**Exercise instructions**
In the text on veterans and asbestos exposure, repeat word for word everything from "Military veterans faced" down to "or otherwise disturbed.".
··· Supplied text ···
Protecting Our Veterans From Mesothelioma & Lung Cancer

US soldiers

For our nation’s armed forces, which expanded at an incredible rate during the 20th century, asbestos was a widely and commonly used mineral with numerous applications through the 1980s.

Unfortunately, asbestos was also deadly.

Each year, we see the effects of the military’s rampant asbestos use firsthand in thousands of new diagnoses for mesothelioma, lung cancer, and other asbestos-related diseases in veterans who served in many branches of the miliary. These diagnoses, which happen decades after initial exposure, are a haunting reminder of the secrecy, cover-ups, and neglect exhibited by asbestos companies that knew their products were dangerous but continued to produce and sell them anyway.

At SWMW Law, our award-winning attorneys have helped numerous veterans who’ve suffered losses caused by deadly asbestos diseases. As a nationwide practice with a passion for helping the men and women who served and sacrificed for our country, we support the need to raise awareness about the resources veterans can access to protect their health and the various options they may have to secure needed compensation from responsible asbestos companies.

Health Risks Posed by Military Asbestos Exposure

Military veterans faced many risks in their service for our country, especially if they served in times of war and conflict, held certain jobs, or served in certain branches. However, nearly all veterans faced another risk that they were never told about: exposure to asbestos.

A naturally occurring mineral used widely in consumer, building, and military products for much of the 20th century, asbestos is a known carcinogen with a devastating legacy of causing mesothelioma (a rare and aggressive form of cancer that typically affects the lining of the lungs), lung cancer, and other cancers and diseases. These diseases result from the inhalation or ingestion of harmful asbestos fibers dispersed into the air whenever asbestos-containing materials are handled, repaired, maintained, displaced, removed, or otherwise disturbed.

Mesothelioma is a latent disease and symptoms take anywhere from 20 to 50 years after exposure to first appear, which is why countless veterans are still being diagnosed today after serving in the armed forces during the military’s peak years of asbestos exposure (the early 1900s through the 1980s). In fact, the data shows that while veterans account for just over 6% of the country’s population, they make up a disproportionate 30% of mesothelioma cases diagnosed every year.
··· Listed entries ···
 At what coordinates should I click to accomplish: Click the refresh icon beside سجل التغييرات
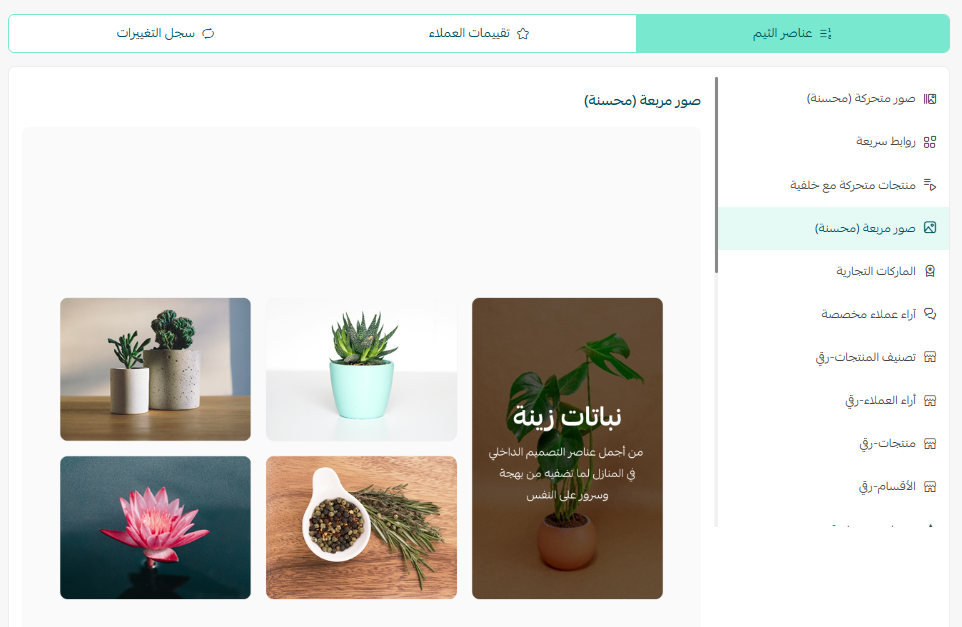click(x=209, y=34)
···
··· Listed entries ···
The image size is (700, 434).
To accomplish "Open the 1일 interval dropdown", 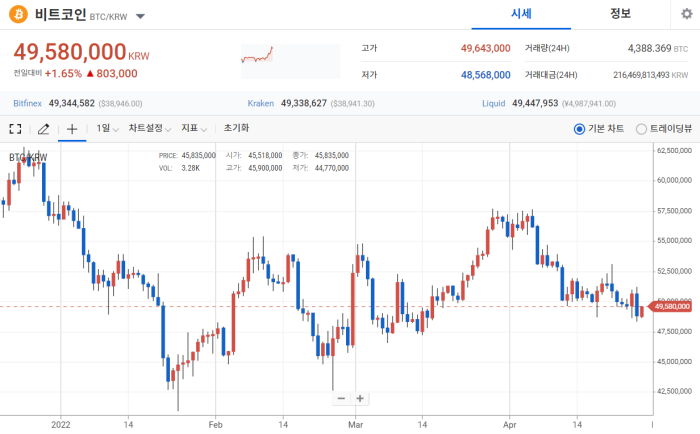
···
··· Listed entries ···
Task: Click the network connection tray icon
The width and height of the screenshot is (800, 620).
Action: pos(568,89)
···
**Reply**
Military veterans faced many risks in their service for our country, especially if they served in times of war and conflict, held certain jobs, or served in certain branches. However, nearly all veterans faced another risk that they were never told about: exposure to asbestos.

A naturally occurring mineral used widely in consumer, building, and military products for much of the 20th century, asbestos is a known carcinogen with a devastating legacy of causing mesothelioma (a rare and aggressive form of cancer that typically affects the lining of the lungs), lung cancer, and other cancers and diseases. These diseases result from the inhalation or ingestion of harmful asbestos fibers dispersed into the air whenever asbestos-containing materials are handled, repaired, maintained, displaced, removed, or otherwise disturbed.